Pourtant, une des grandes idées de la « bonne Lorraine » avait été la réconciliation des Français. Grâce au mouvement national que son intervention avait déterminé, le retentissement et l’horreur de son martyre réalisèrent son vœu. La domination anglaise était de plus en plus détestée. Paris même se lassait. Le duc de Bourgogne se sentait abandonné de ses partisans et la protection de l’Angleterre commençait à lui peser. Quatre ans après la mort de Jeanne d’Arc, au congrès d’Arras, il se réconciliait avec Charles VII qui acheta cet accord en cédant les villes de la Somme et en exprimant des regrets pour l’assassinat de Jean sans Peur. Brève réconciliation. La maison de Bourgogne sera encore l’ennemie de la France. Mais il n’y aura plus chez nous que des débris du parti bourguignon. Le parti de la légitimité, le parti français, l’a emporté. Un an après le traité d’Arras, les Parisiens ouvrent leurs portes aux gens du roi et ils aident Richemont à chasser la garnison anglaise.

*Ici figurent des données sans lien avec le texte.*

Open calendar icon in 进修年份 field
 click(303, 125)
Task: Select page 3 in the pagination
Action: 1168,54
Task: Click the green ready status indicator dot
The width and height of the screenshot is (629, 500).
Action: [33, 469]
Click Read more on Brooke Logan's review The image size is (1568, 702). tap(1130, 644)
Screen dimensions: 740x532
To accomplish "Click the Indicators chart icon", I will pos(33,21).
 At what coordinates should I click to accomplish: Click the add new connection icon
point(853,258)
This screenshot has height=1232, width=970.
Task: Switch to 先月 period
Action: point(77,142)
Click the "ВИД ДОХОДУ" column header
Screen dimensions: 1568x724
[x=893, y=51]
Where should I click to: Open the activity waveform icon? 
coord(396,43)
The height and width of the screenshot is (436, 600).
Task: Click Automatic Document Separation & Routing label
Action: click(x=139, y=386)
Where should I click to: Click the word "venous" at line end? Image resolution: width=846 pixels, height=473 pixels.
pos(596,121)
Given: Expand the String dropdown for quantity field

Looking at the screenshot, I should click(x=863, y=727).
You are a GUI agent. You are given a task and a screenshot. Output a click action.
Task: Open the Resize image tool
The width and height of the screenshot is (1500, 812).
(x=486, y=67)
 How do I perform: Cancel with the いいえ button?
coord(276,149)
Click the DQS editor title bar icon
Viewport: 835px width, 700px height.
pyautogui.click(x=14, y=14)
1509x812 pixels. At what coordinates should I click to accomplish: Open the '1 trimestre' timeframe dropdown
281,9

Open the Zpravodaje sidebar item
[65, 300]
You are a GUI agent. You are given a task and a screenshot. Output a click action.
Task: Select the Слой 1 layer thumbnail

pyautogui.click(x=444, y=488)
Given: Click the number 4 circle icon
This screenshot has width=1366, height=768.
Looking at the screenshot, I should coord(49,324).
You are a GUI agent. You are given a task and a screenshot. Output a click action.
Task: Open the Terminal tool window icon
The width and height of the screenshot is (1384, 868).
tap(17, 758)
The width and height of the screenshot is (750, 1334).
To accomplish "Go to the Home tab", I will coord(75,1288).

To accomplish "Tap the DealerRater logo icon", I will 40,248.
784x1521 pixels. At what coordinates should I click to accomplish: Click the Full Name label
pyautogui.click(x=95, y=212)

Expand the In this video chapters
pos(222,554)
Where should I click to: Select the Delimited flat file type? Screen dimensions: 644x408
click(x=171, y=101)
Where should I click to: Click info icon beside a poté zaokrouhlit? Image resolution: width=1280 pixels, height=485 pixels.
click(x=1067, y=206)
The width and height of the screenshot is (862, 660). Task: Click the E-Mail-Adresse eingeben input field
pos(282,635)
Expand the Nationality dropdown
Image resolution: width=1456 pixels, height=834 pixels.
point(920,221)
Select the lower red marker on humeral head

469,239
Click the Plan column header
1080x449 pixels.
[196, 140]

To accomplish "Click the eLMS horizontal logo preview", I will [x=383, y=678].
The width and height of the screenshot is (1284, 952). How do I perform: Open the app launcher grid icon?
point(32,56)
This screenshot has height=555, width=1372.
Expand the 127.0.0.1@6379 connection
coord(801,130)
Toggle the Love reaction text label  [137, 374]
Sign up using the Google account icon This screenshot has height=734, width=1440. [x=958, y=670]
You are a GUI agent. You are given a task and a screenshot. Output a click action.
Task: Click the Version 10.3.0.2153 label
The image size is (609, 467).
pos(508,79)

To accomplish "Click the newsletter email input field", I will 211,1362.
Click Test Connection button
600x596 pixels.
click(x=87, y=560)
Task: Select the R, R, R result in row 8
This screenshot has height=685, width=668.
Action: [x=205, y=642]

Rien n’était encore fini. Les Anglais tenaient toujours une partie du royaume. Le reste était dans le chaos et la misère. Comme Charles le Sage, Charles VII avait tout à refaire : l’administration, les finances, l’armée, en un mot l’État. Et le roi de France n’avait que de misérables ressources : à la cour somptueuse de Bourgogne, dans le grand apparat de la Toison d’Or, on se moquait du « roi de Gonesse » monté sur « un bas cheval trottier ». Et non seulement Charles VII ne disposait que de faibles moyens, mais tout le monde avait perdu l’habitude d’obéir : les grands vassaux donnaient le mauvais exemple. Il faudra juger le duc d’Alençon, coupable d’avoir négocié avec l’Angleterre.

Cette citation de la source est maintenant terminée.